If Adobe had simply failed to deliver a product, no one would care. Instead, they did deliver it (or were just about to deliver it), and Apple freaked out.


The topic was Flash running in a mobile browser. Like Android, which Adobe originally said would ship Flash for over a year ago. I think Adobe's utter engineering incompetence is one of the obvious points everyone seems too polite to make.


To be fair, it's technologically nearly impossible. The incompetence is coming from whomever is promising it. The engineers are fucked...


Why? There's no qualitative computational difference between a smartphone and a desktop computer; further, the quantitative difference between today's smartphones and older Flash-capable machines of a decade ago is probably not that huge.


Absolutely not true that there's no difference. The speed of your desktop comes from using POWER. Today's desktop CPUs alone pull up to 130 WATTS. My desktop CPU bought in 2000 used 30 W. Now even notebook CPUs use more when they're not idle! Now I can come to a lot of web pages where only Flash ads use 100% of a modern CPU! That translates in 60-70 Watts. Then compare all this with the goals for device which should work with battery for hours.


>My desktop CPU bought in 2000 used 30 W.

And didn't it support Flash?

>Now I can come to a lot of web pages where only Flash ads use 100% of a modern CPU!

Okay, so show a placeholder for Flash content and only load and play the things the user double taps.


Running flash content on a PC bought around 2003 is actually pretty choppy. I installed Windows 7 on an old Athlon 1.6 ghz machine a month ago and tried to watch youtube with it -- the videos looked like they were going around 8 fps. I can watch old divx movies on it, but I can't watch youtube full screen... it's pretty sad.

This machine was fast enough to play Quake 3 and a dozen other gaming titles, but is too slow to play youtube videos. I just don't get it, is the flash vm really that processor intensive?

I can't see how flash could run well on the upcoming android devices if it runs so poorly on the Athlon 1.6ghz.


Newer Flash Videos codecs like H.264 probably are that intensive. Codecs have changed over the years, giving us better quality, but also requiring hardware support or lots of go juice to run well.

http://en.wikipedia.org/wiki/Flash_Video#Codec_support


I don't mean to suggest that it should run smoothly on any of today's smartphones (though some N900 users commented that it runs well for them). I just take issue with the "nearly impossible" in the parent of my original comment. But I suppose I may have interpreted that to mean more than was intended.
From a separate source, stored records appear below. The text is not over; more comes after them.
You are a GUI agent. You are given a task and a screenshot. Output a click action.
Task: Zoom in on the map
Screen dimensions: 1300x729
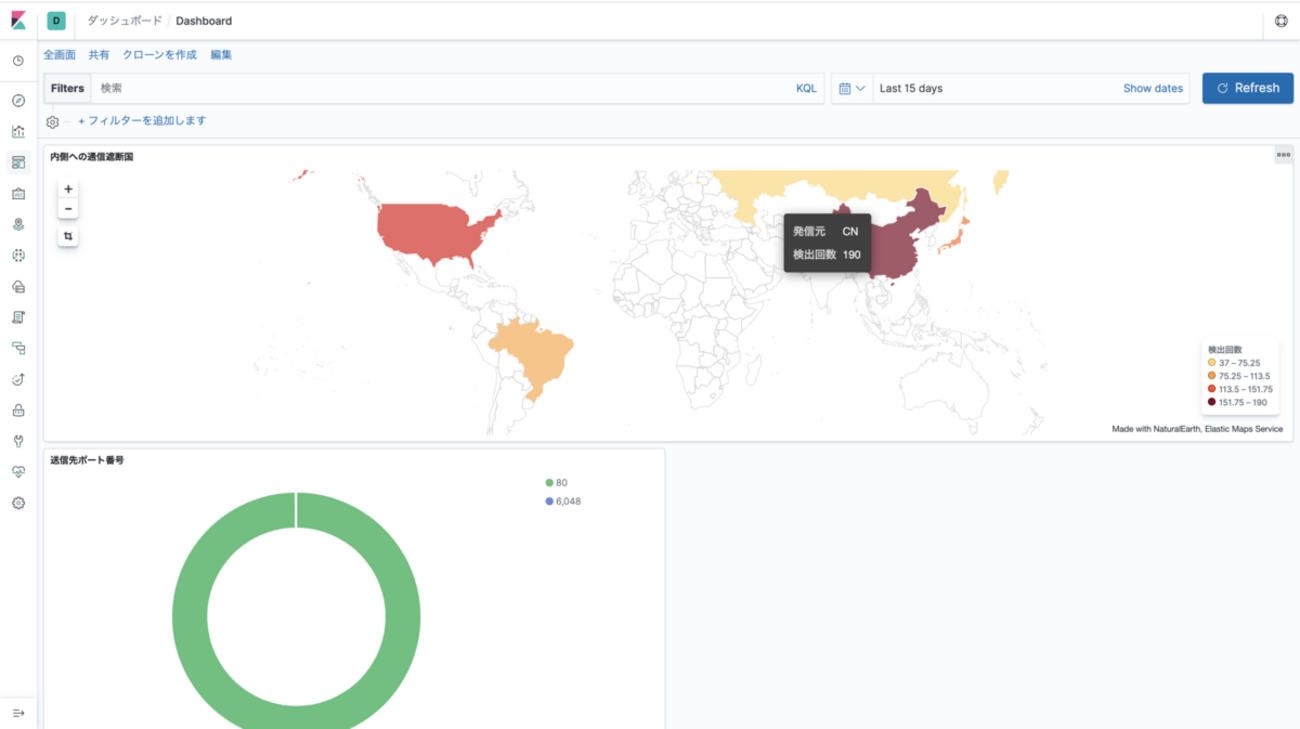[x=68, y=189]
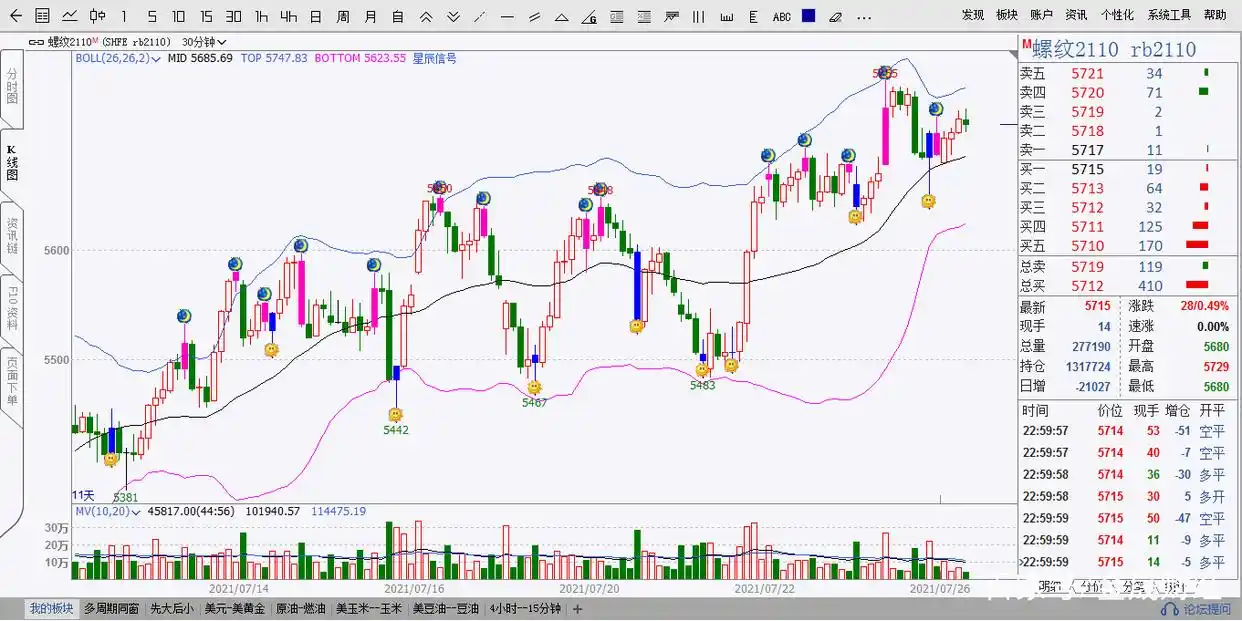Open the 系统工具 menu
This screenshot has width=1242, height=621.
point(1169,15)
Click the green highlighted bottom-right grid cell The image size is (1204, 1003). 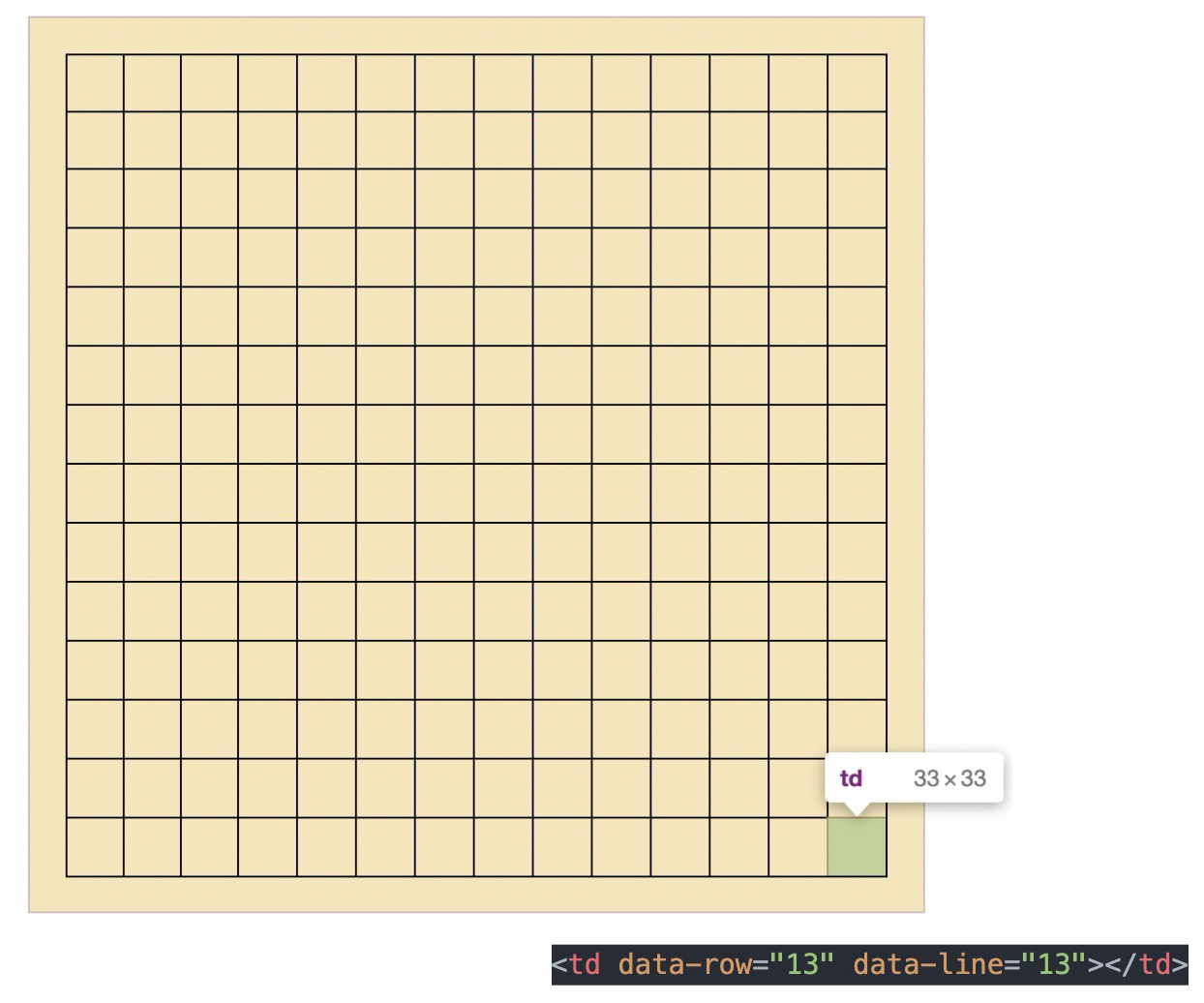tap(857, 847)
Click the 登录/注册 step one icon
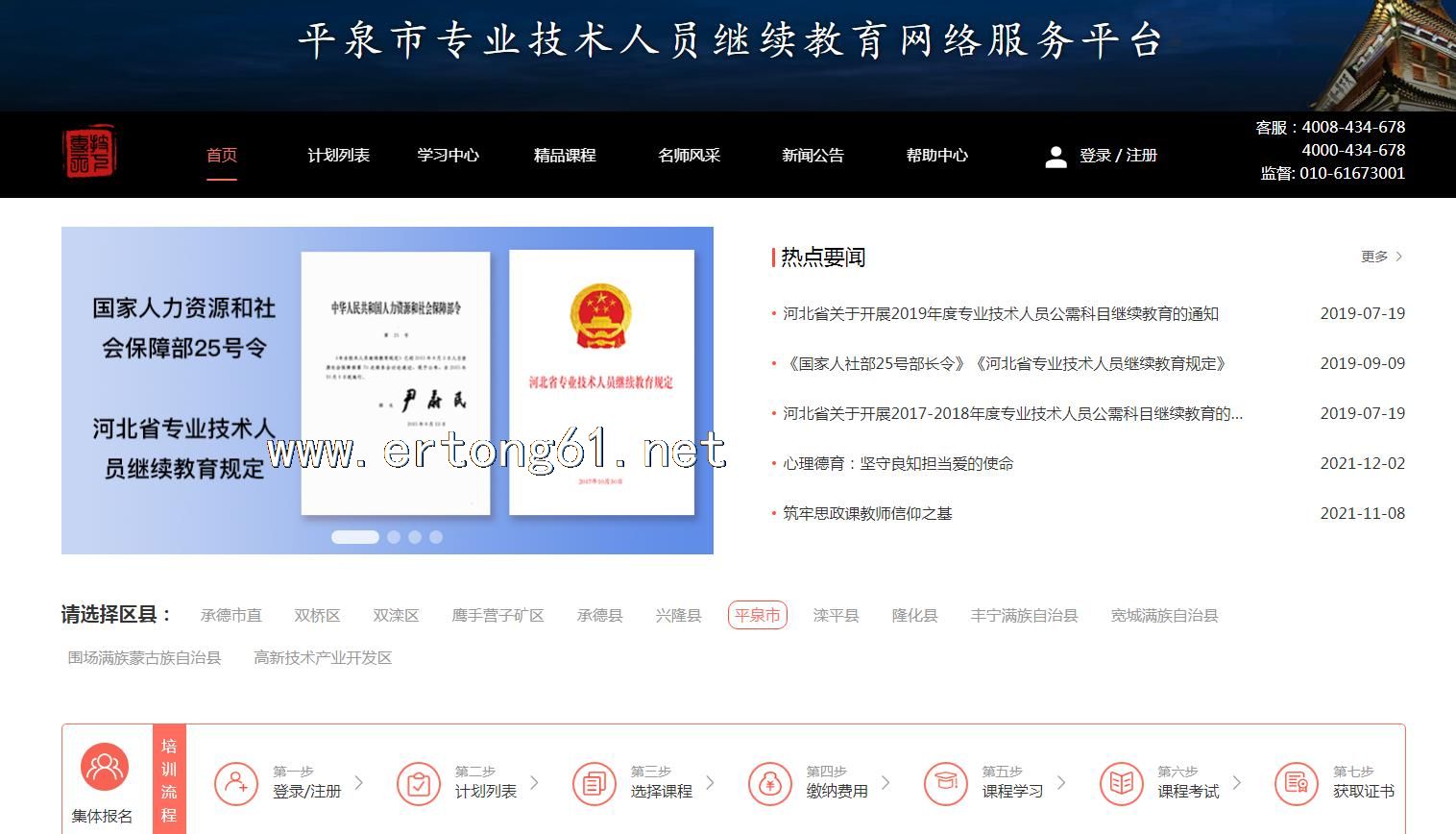This screenshot has height=834, width=1456. pyautogui.click(x=235, y=783)
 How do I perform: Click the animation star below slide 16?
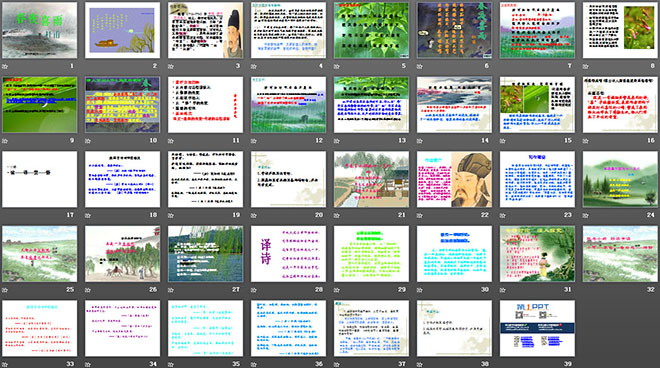pos(585,141)
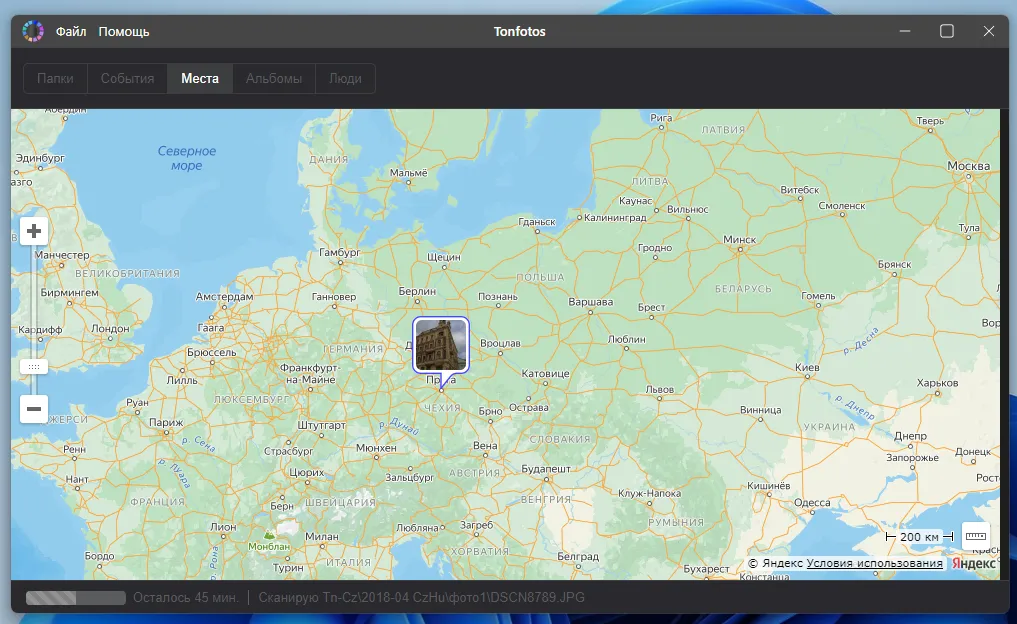Select the active Места tab
This screenshot has height=624, width=1017.
point(199,78)
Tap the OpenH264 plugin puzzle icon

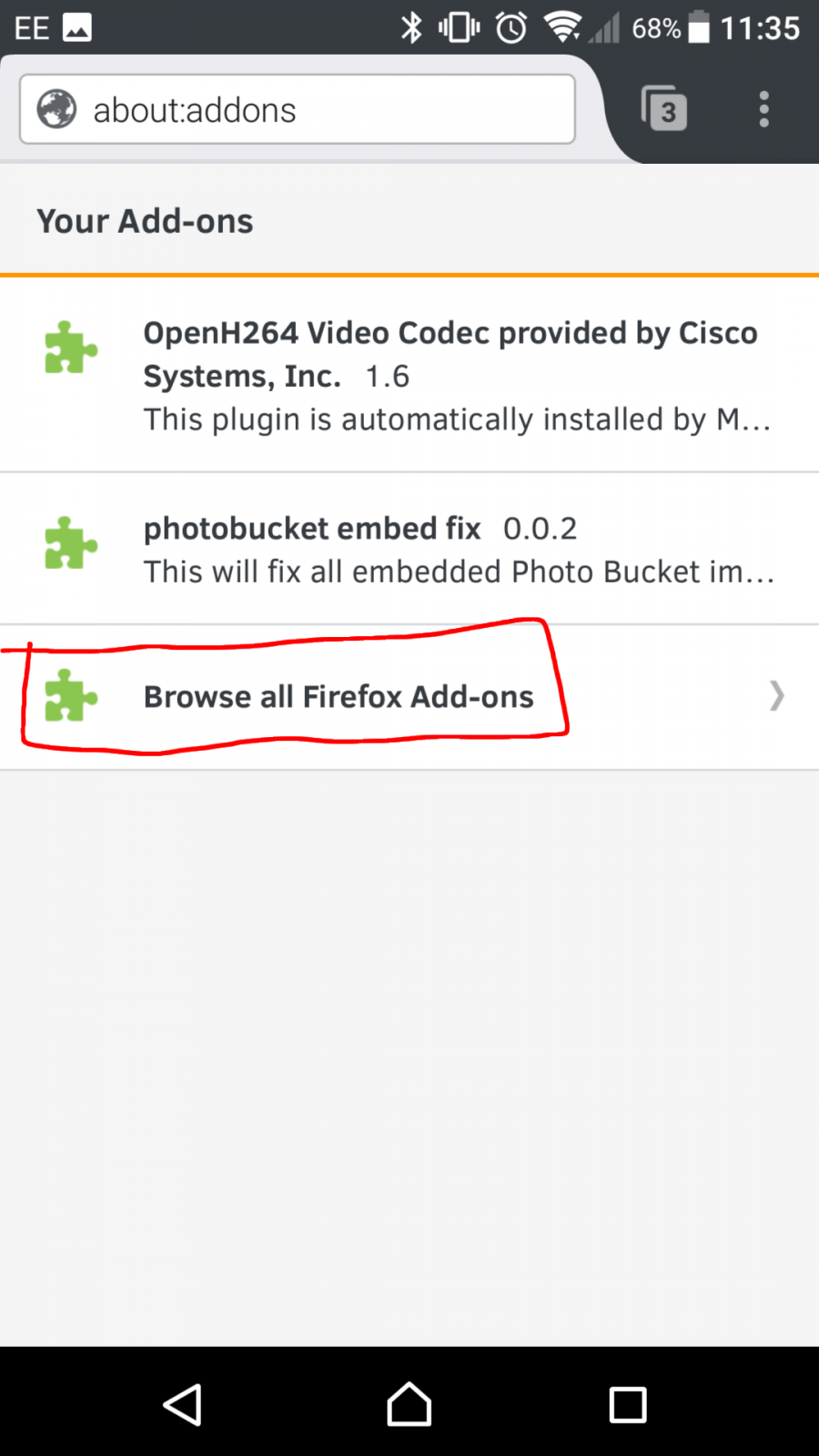point(71,347)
That happened when? Three weeks ago? The iPhone has been out for years. And we're still just talking about one phone. I'm not necessarily condoning Apple's action, but arguing that the lack of mobile Flash is due to the new SDK agreement rings a little hollow. Adobe has had years to deliver Flash mobile and a variety of smart phones to target, yet it runs on none.


No.

Apple is not the only software solution for mobile devices.


Or merely look at some of Apple's other technology bets:

Apple Desktop Bus over PS/2 and serial (ADB lost, native ps/2 and serial connectors are still around and USB can easily talk to ps/2 or serial devices with the aid of a simple adapter).

SCSI over IDE (IDE won).

PowerPC over x86 (x86 won).

Firewire over USB (USB won).

AppleTalk over TCP/IP (TCP/IP won).

I don't think Flash is the right choice, and I'm ok with the idea that some mobile devices won't support Flash, but this anti-Flash jihad seems to be going too far.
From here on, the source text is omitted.